At the outbreak of war in 1939, wondering whether Russia would join the fight with the Allies, Sir Winston Churchill famously described this nation as 'a riddle wrapped in a mystery inside an enigma'. These words have almost come to define Britain's view of Russia ever since; an inscrutable power that always plays by its own rules. Military historian Saul David draws on classic Timewatch documentaries and a wide range of BBC archive to examine how television has portrayed Russia through the years. From our trusted World War II ally to the red oppressor of the Cold War, from a potential free-market friend when Communism crumbled to a new 21st-century foe under Putin, Russia has swung from friend to foe and back again - either way, we find it incredibly hard to understand her. This programme explores how arguably Britain's most complex international relationship has played out on television.
We are living through one of the greatest revolutions in history. One that has changed how we live in Britain forever, and yet many of us don't even notice it is happening. This revolution is the ongoing transformation of the rights and role of women. Historian and broadcaster Helen Castor examines the fundamental shifts that have taken place in Great Britain in this Timewatch Guide to Women, Sex and Society. Drawing on the Timewatch strand through the years plus decades of BBC archive, Helen investigates how this period of tumultuous change in our culture has been documented on television. From the heroic suffragette struggle for the female vote in the early part of the last century, right through the social and sexual rebellion of the 1960s and beyond, Helen explores how change has been driven by successive waves of feminism and activism, with each wave redefining what women want.

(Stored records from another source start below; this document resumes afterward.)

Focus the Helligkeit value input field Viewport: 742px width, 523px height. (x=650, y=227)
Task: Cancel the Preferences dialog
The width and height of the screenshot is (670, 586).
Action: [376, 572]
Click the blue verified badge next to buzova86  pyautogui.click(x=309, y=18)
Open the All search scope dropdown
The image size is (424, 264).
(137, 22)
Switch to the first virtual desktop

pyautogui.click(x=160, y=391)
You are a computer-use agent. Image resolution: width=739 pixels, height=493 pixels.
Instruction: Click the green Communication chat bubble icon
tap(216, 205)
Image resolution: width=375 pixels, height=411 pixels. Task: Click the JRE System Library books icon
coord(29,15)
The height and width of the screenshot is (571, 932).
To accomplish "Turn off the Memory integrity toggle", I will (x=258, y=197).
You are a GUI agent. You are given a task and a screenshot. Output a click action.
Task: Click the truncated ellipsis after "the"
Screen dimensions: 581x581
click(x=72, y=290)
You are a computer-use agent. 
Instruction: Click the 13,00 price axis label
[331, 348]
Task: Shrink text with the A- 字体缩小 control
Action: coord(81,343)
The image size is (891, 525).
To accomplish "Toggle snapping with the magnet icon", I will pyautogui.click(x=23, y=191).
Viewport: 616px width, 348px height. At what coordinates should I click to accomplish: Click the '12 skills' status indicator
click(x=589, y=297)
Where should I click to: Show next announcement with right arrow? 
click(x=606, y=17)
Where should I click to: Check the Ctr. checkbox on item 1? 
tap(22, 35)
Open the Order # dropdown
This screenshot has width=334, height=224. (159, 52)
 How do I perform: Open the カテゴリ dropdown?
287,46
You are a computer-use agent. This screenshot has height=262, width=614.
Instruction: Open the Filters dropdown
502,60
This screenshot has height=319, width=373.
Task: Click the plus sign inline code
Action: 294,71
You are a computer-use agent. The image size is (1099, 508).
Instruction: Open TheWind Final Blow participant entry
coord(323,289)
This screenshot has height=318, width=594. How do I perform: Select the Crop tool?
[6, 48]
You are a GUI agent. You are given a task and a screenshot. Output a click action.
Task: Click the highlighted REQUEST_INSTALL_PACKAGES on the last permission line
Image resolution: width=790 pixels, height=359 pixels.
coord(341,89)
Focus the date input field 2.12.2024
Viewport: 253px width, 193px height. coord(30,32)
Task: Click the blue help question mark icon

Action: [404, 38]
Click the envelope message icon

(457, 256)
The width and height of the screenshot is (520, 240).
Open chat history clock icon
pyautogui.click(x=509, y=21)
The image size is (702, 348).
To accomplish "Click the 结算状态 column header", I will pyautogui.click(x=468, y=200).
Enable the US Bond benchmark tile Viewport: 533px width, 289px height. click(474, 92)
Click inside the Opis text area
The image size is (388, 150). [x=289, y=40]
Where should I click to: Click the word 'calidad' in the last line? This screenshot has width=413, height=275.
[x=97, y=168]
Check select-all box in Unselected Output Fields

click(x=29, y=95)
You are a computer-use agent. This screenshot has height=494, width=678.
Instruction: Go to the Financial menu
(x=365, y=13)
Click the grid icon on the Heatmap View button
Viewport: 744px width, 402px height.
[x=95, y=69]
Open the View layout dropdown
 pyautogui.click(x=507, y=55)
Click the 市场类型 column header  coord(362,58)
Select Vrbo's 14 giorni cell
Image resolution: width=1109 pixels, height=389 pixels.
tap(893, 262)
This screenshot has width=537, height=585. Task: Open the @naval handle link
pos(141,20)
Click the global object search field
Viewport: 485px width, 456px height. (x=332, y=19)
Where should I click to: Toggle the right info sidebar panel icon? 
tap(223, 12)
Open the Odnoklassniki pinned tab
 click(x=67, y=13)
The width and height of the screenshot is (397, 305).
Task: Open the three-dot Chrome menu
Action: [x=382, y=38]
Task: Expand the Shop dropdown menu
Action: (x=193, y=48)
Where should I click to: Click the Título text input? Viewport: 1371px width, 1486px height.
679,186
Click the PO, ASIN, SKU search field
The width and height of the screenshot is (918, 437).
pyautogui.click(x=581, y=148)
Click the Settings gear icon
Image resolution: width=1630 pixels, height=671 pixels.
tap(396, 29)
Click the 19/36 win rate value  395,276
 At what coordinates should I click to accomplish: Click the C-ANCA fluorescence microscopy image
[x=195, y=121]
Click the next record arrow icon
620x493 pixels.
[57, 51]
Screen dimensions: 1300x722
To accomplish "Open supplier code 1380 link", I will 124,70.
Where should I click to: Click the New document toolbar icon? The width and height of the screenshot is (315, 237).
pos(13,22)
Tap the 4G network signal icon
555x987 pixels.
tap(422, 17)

From the death penalty, to laws against homosexuality, Britain's criminal justice system has undergone momentous change in the last 70 years. In this Timewatch guide to Crime and Punishment, presenter Gabriel Weston examines how television has played a crucial role in documenting these seismic shifts in British law and policing. Looking back through the Timewatch back catalogue of documentaries and a host of BBC archive rarities, Gabriel discovers how historians and filmmakers have not only chronicled these profound changes in law but also managed to shape public opinion. By highlighting miscarriages of justice, like that of the wrongful imprisonment of the Birmingham Six, or by shining a spotlight on other issues of corruption and damning flaws in police procedures, Gabriel finds that television actually became a powerful agent for change.